━━ Testo da leggere ━━

Dennis Morson alle sedici accetta di dare la sua versione. Va subito detto che non è un pivellino. Ha 57 anni, è nato in Canada da genitori italiani, con loro tornato a 6 anni a Pordenone, inconfondibile accento friulano. «Dal 1981 lavoro in Libia e per 34 anni sono stato dipendente della Bonatti», precisa. Della scelta di usare l’auto al posto della barca non vuole dire. Però specifica: «Posso spiegare in tutta tranquillità che la situazione qui nella Libia occidentale negli ultimi due mesi e mezzo si era fatta molto più calma. Non mi è sembrato un azzardo farli arrivare con un nostro autista. Sono quattro persone di grande esperienza che da molto tempo lavorano con noi. Spero adesso che la crisi si risolva rapidamente. Ci sono i servizi italiani sul posto e le autorità locali si danno da fare. Siamo in contatto con tutti gli amici qui attorno. Speriamo bene».
Vista da Tripoli, però, la situazione appare molto più complicata. Per i 138 membri del Congresso Generale Nazionale (Gnc), l’organismo di governo dominato dalle liste islamiche che si scontra direttamente con il parlamento di Tobruk, il rapimento degli italiani può diventare un’occasione per rilanciare la loro statura internazionale e addirittura il dialogo con Roma. «Perché il governo italiano non parla con noi, invece di preferire i rapporti con Tobruk?», esclama subito Mohammad Abu Sidra, uno dei leader più noti del Fronte islamico. Lui e un altro deputato, Ismahil Al Aib Gharian, non lesinano parole per condannare il rapimento. «Stiamo facendo di tutto per il rilascio degli italiani. Da noi ogni straniero è sacro. Abbiamo i nostri uomini sul posto. Sappiamo dove sono stati portati e crediamo di conoscere i rapitori. Gli italiani potrebbero venire liberati presto. Magari è solo una questione di poche ore», dicono all’unisono.

━━━
━━ Dati forniti ━━

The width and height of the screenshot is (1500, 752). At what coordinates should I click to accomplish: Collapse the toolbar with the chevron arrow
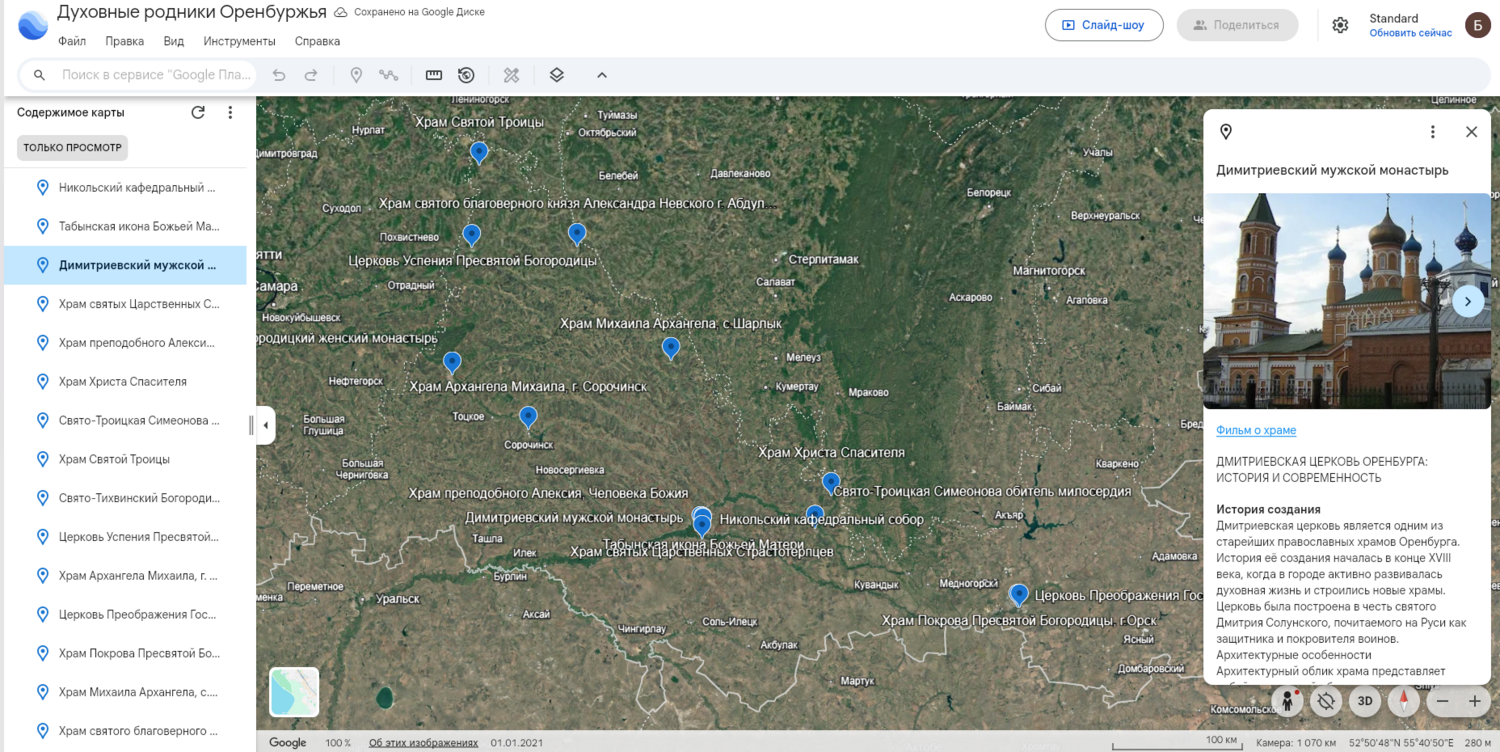click(602, 75)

━━━

(Requisiti del compito): Prosegui il testo sul rapimento degli italiani in Libia a partire dalla sua ultima frase.

(Risposta scritta):
Il loro messaggio è però molto più politico. Nasce dal risentimento contro la diplomazia italiana, che accusano di aver abbandonato l’equidistanza tra i due governi in Libia per sostenere invece le proposte per un governo di unità nazionale sostenute dall’inviato dell’Onu, Bernardino León. «A Roma devono capire che l’Alta Corte di Tripoli, il massimo organismo giuridico libico, a novembre ha dichiarato illegale il parlamento di Tobruk. León fa male a ignorarla e così anche l’Italia. Noi siamo disposti a superare l’impasse indicendo elezioni anticipate entro la fine dell’anno. Ma ogni dialogo costruttivo necessita che venga rispettata una condizione fondamentale: il capo militare di Tobruk, il generale Khalifa Haftar, deve essere dimesso. Non è un militare, ma un criminale, un terrorista, un ex uomo di Gheddafi con le mani sporche di sangue», spiegano inflessibili. Siamo partiti dalla vicenda dei quattro rapiti, ma rapidamente vengono a galla le questioni irrisolte che lacerano la Libia. «Haftar e i politici di Tobruk si presentano a voi occidentali come i paladini della lotta contro l’Isis in Libia. In verità siamo noi, i legittimi partiti islamici libici, i veri nemici dell’Isis e di Al Qaeda. Noi combattiamo l’Isis, le nostre milizie si dissanguano per fermare le sue colonne nel sud, tra Sirte e Misurata. E intanto Haftar, con il sostegno egiziano, attacca i nostri uomini, senza alzare un dito contro Isis», spiegano.
La polemica è rinfocolata nel pomeriggio. Da Tobruk lo stesso Haftar posta su Facebook, all’indirizzo «Comando Generale delle Forze Armate», un breve messaggio in cui accusa le milizie di Zuwarah (la città presso Mellitah dove gli italiani sono stati rapiti) di essere alleate ad «Alba della Libia» (la milizia che raccoglie gli armati pro-Tripoli) e di aver «preso gli italiani per scambiarli con gli scafisti libici e fare pressioni sull’Italia». Il messaggio manda letteralmente in bestia i politici di Tripoli. «Non possono esiste soluzione politica se prima Haftar non se ne va. Anzi, deve essere processato e condannato per crimini di guerra e delitti contro l’umanità. A Roma devono capire che noi abbiamo tutte le intenzioni di collaborare con l’Italia. Assieme possiamo trovare il modo per bloccare l’arrivo degli immigranti illegali. Scordatevi soluzioni unilaterali, tipo quella di bombardare le barche degli scafisti sulle nostre spiagge. È pura follia, avventurismo senza senso, pericoloso e controproducente. Serve solo ad alimentare gli estremismi. Dobbiamo piuttosto lavorare insieme. Abbiamo bisogno del vostro aiuto, ci mancano i mezzi e le armi necessarie», aggiunge Abu Sidra.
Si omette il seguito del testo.